Così ha detto Francesca Nodari, l'ideatrice e direttrice scientifica della manifestazione che, raggiunto il diciottesimo anno, dimostra ancora grandi possibilità di crescita. Lo si è visto l'altra sera, con la corte de Le Vittorie riempita da duemila persone (e la necessità a un certo punto di bloccare l'afflusso), per ascoltare Umberto Galimberti, accolto dalla sindaca Laura Bonfiglio. Una folla da divo del cinema, rivelatrice del bisogno diffuso di andare oltre la superficialità della maggior parte delle esternazioni.
«La filosofia - ha detto il noto psicoanalista e filosofo - non dà risposte, ma mette in questione le idee che abbiamo in testa». Per farlo, Galimberti ha invitato come sempre a guardare agli antichi greci, dai quali proviene a suo parere «l'unica grande etica mai apparsa nella storia: un'etica del limite. Una cultura necessaria per porre rimedio ai mali di oggi».
Il coraggio dei greci. Il limite, per i greci, «era dato dal fatto che concepivano la natura come sfondo immutabile che vive secondo i cicli del tempo. L'uomo ha il compito di contemplarla per catturarne le leggi al fine di costruire una città e una vita secondo natura. Ed è visto non al centro del creato, ma alla pari con gli altri esseri viventi, senza cieche speranze ultraterrene». Da qui nasce la «condizione tragica» della cultura greca, che si confronta senza infingimenti con il limite della morte: «L'uomo deve costruire un senso della sua vita, in vista della morte che è l'implosione di ogni senso. Secondo Nietzsche, i greci sono stati gli unici col coraggio di guardare in faccia il dolore». L'uomo occidentale, anziché educare al limite, si illude di superare ogni confine grazie alla tecnica. La scuola, invece, «andrebbe riempita di letteratura e non di computer», perché conoscere i sentimenti è il primo passo per far crescere uomini capaci di «contenere e orientare le pulsioni verso mete compatibili a una convivenza pacifica. Gli esseri umani, inoltre, hanno bisogno delle istituzioni, che gli animali non hanno perché guidati dall'istinto. Educazione e politica servono a costruire la convivenza». I greci ne erano più consapevoli di noi, così come sapevano che «l'uomo è lacerato tra le istanze individuali e quelle della specie. La natura è indifferente alla conaizione umana, vuole che gli uomini muoiano perché la specie si alimenta del ricambio generazionale. L'individuo invece resiste all'idea di dovermorire». Da questa lacerazione nasce la concezione tragica che abbiamo rimosso: «Grazie alla medicina abbiamo superato il limite della vita, ottenendo solo di allungare la vecchiaia in modo spaventoso».

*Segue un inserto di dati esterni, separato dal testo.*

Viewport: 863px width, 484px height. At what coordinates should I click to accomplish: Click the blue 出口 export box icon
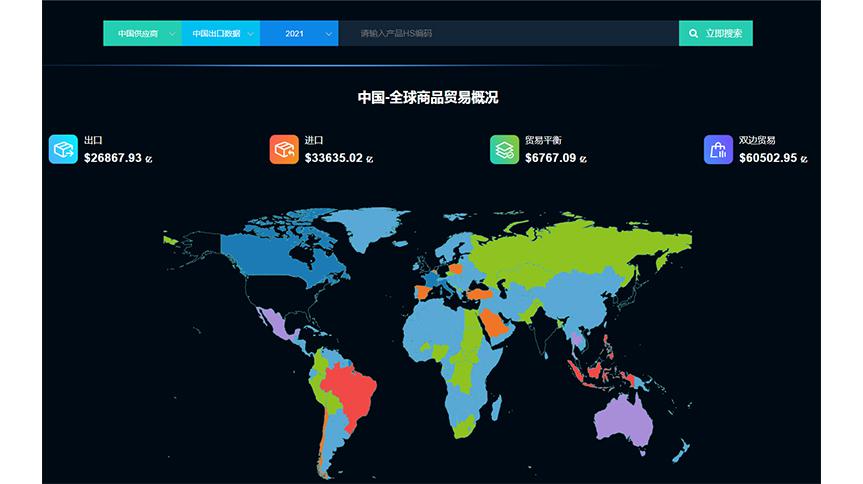[63, 149]
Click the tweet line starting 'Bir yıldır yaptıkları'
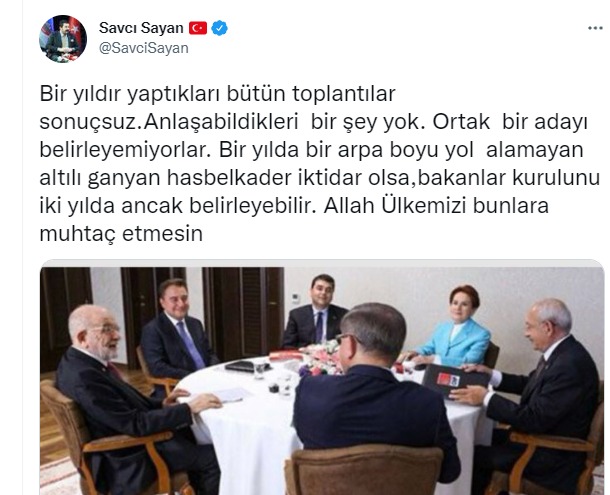Screen dimensions: 610x495 pyautogui.click(x=217, y=94)
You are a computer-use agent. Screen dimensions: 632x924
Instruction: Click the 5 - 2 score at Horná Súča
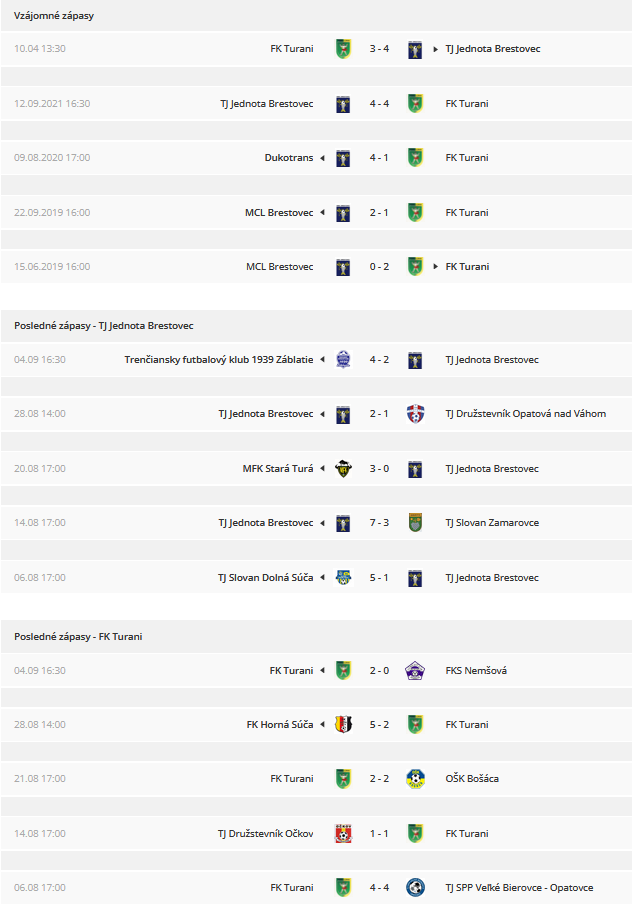[x=379, y=725]

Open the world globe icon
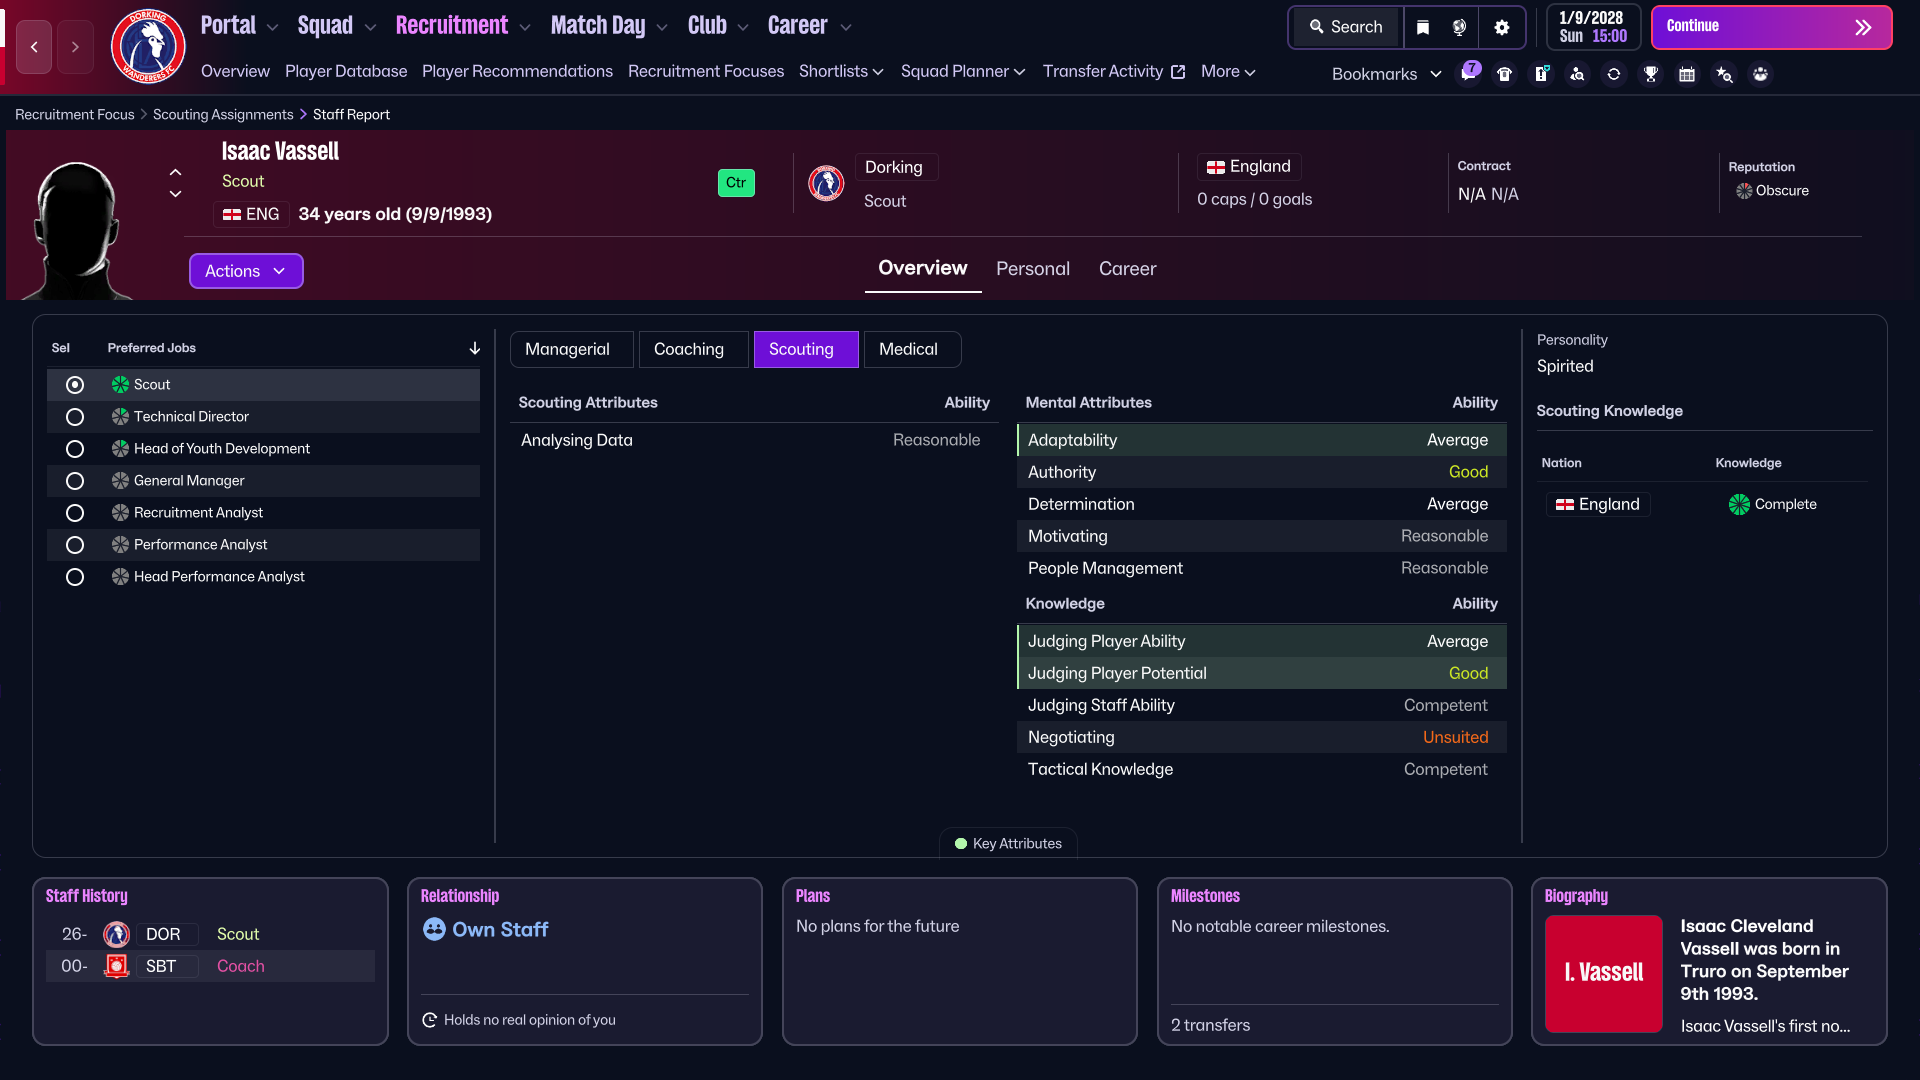[1459, 27]
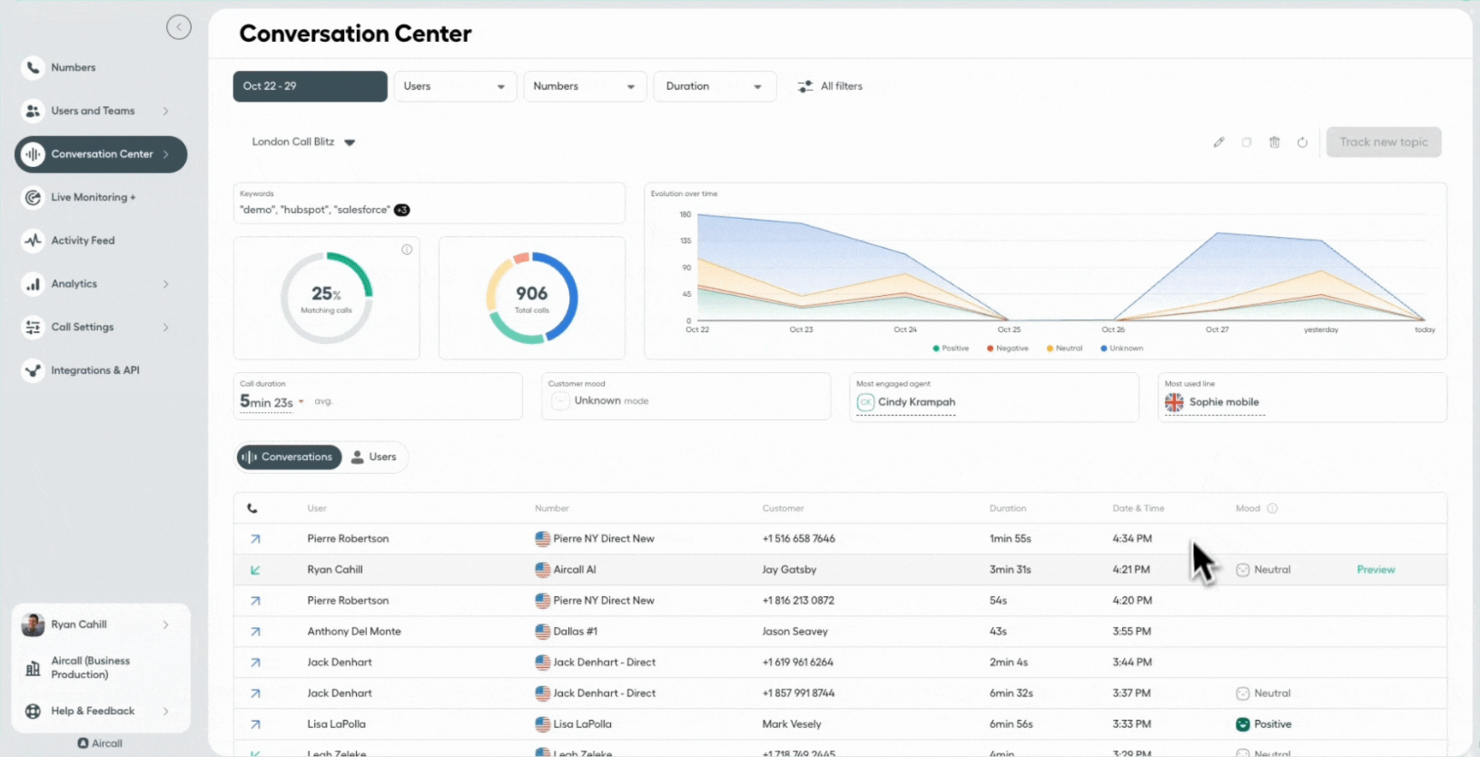Viewport: 1480px width, 757px height.
Task: Collapse sidebar with the back arrow
Action: (179, 27)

Con l'avvento della cultura giudaico cristiana che «ha costruito l'Occidente», afferma Galimberti, l'uomo è stato posto al centro del creato con il compito di dominare la Terra. Ora, tuttavia, «la nostra capacità di fare è superiore a quella di prevedere gli effetti del nostro fare»; mentre la tecnoscienza «non è interessata al benessere dell'umanità e vede la natura solo come materia prima, perché ha come unico scopo il proprio autopotenziamento».
Cosa ce ne facciamo, allora, «di etiche che non impediscono agli umani di distruggere la Terra»? Una domanda destinata proprio a «mettere in questione» le nostre abitudini mentali.